Connor looked away, and silence buzzed through the earpiece. He did not say that he never meant to kill an unarmed civilian. He didn’t say that he should never have discharged his weapon.

Maybe he was merely following the rules by not talking about that night at all.

An itch crept between Joe’s neck and collar. “The only thing new since you were around is that I’ve started looking into forgeries. Found one right away, but it’s really small. Dr. Westlake—you remember me talking about Lauren from years ago, right?—she’s an Egyptologist at the Met now, and she says it wouldn’t have been worth much anyway, even if it had been genuine. So even if someone discovered they’d purchased a fake, the amount lost would not be worth killing over, at any rate.”

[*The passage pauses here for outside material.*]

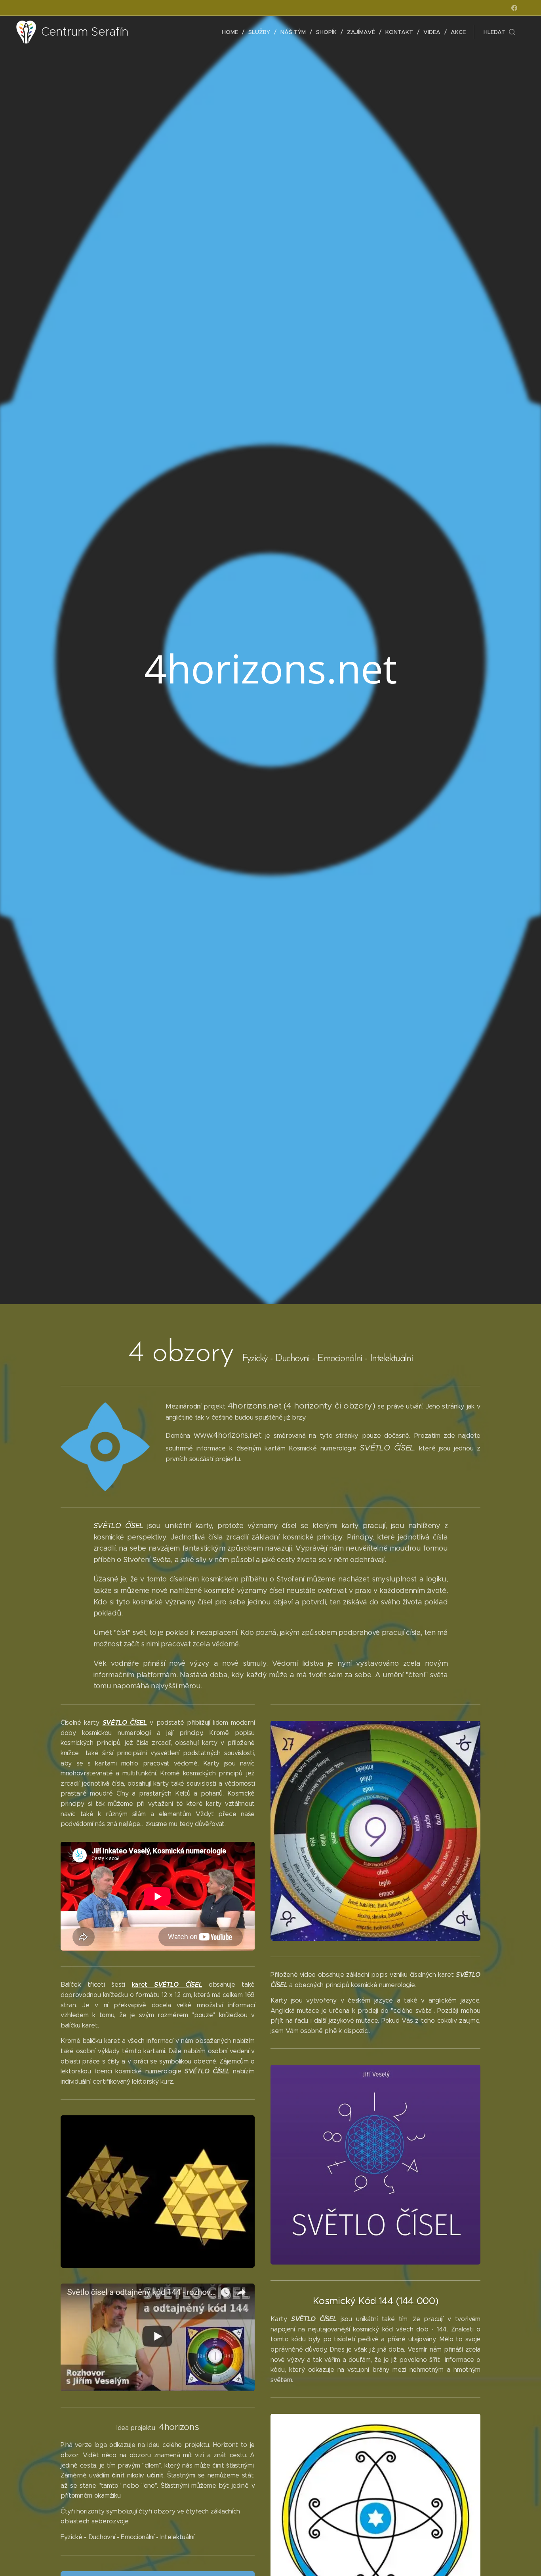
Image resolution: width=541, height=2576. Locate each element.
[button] (499, 32)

The hollow gaze swung back to Joe. “That oyster shell,” Connor whispered. “Tell me you got rid of it.”

“Does it have anything to do with your upcoming trial?” Joe asked. “If it does, then we can’t talk about it.”

“I’m serious, Joe. Let it go. Don’t think about it again. There is other work to do. Safer work.”

Joe’s ire spiked. “We didn’t join the police to be safe. I’m in the job to find the truth and stand up for justice. And if there’s one thing I know about that shell, it’s that it’s loaded with secrets.”

“Some secrets are better left alone.”